*** The data ***

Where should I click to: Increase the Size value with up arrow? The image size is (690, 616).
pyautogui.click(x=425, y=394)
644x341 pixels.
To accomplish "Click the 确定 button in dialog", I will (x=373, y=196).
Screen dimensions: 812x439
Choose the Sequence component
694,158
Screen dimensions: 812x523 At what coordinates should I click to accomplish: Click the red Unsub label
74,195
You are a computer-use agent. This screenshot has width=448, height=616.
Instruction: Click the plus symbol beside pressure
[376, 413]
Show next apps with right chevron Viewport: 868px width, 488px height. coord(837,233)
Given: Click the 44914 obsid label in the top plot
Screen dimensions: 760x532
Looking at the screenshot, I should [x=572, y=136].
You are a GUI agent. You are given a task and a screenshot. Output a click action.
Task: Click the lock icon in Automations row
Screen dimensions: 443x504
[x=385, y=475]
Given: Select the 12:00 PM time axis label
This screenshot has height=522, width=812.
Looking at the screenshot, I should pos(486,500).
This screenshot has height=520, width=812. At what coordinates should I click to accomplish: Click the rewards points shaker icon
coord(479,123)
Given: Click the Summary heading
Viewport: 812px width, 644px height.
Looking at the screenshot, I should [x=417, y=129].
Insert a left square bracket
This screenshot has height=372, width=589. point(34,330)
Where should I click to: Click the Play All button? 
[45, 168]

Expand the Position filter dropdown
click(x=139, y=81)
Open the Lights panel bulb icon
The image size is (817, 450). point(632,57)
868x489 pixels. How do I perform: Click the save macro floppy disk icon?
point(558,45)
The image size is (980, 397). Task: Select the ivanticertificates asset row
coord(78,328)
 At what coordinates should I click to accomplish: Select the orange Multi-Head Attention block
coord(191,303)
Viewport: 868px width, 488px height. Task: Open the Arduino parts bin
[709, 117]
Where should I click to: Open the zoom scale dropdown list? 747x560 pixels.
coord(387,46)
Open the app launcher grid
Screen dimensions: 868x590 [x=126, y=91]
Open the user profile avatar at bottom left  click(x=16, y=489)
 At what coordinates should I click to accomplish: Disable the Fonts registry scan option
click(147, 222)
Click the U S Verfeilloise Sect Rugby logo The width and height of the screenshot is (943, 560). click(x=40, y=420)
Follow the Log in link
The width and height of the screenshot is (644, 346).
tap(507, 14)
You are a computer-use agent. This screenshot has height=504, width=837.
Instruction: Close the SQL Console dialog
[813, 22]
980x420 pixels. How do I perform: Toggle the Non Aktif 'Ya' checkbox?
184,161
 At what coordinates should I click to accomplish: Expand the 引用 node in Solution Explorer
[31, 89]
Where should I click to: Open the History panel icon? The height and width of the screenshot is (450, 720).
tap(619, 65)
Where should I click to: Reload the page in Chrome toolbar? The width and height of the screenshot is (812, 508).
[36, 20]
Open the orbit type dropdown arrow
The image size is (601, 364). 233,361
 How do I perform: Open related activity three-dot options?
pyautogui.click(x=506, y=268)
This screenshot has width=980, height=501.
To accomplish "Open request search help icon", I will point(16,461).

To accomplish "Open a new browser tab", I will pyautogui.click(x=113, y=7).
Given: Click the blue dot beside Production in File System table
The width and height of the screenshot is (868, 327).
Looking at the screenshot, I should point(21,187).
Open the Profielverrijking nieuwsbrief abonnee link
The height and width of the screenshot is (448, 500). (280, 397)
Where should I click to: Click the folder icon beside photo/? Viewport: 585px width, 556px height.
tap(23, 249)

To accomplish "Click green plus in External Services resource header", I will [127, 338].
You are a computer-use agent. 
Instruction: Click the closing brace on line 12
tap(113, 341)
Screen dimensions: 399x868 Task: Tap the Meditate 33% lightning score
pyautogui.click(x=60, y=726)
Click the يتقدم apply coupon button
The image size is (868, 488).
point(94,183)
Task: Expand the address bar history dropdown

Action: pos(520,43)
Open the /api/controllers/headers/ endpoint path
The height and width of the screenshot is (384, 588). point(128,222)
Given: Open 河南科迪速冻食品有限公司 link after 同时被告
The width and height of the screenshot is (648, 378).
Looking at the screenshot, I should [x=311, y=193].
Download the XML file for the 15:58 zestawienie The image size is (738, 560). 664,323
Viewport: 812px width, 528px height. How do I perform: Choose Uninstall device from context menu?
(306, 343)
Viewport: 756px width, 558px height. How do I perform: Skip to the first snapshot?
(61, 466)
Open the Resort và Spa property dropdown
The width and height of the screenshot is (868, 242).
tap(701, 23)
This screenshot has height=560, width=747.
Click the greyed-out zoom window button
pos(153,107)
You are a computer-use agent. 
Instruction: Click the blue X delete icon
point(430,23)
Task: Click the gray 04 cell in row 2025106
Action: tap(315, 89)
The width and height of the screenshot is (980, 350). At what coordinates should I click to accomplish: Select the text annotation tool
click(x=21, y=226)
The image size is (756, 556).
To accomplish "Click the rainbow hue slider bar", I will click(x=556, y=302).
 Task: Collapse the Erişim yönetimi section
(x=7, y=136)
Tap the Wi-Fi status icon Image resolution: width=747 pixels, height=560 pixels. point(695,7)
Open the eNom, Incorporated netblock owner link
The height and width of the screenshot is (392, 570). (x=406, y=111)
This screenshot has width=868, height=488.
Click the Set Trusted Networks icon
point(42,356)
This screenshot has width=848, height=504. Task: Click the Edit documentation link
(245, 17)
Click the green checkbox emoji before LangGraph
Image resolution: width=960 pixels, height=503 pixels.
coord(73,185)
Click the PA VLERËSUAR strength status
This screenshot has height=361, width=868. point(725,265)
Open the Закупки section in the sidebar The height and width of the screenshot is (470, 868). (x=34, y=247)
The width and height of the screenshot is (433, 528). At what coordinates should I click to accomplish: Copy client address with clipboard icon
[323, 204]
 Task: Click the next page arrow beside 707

*** End of The data ***

- Work request
Return the line that contains "Click the Set Trusted Networks icon" along with every line after it through the end of the entries, exactly, adding nothing.

- Task result
Click the Set Trusted Networks icon
point(42,356)
This screenshot has width=848, height=504. Task: Click the Edit documentation link
(245, 17)
Click the green checkbox emoji before LangGraph
Image resolution: width=960 pixels, height=503 pixels.
coord(73,185)
Click the PA VLERËSUAR strength status
This screenshot has height=361, width=868. point(725,265)
Open the Закупки section in the sidebar The height and width of the screenshot is (470, 868). (x=34, y=247)
The width and height of the screenshot is (433, 528). At what coordinates should I click to accomplish: Copy client address with clipboard icon
[323, 204]
 Task: Click the next page arrow beside 707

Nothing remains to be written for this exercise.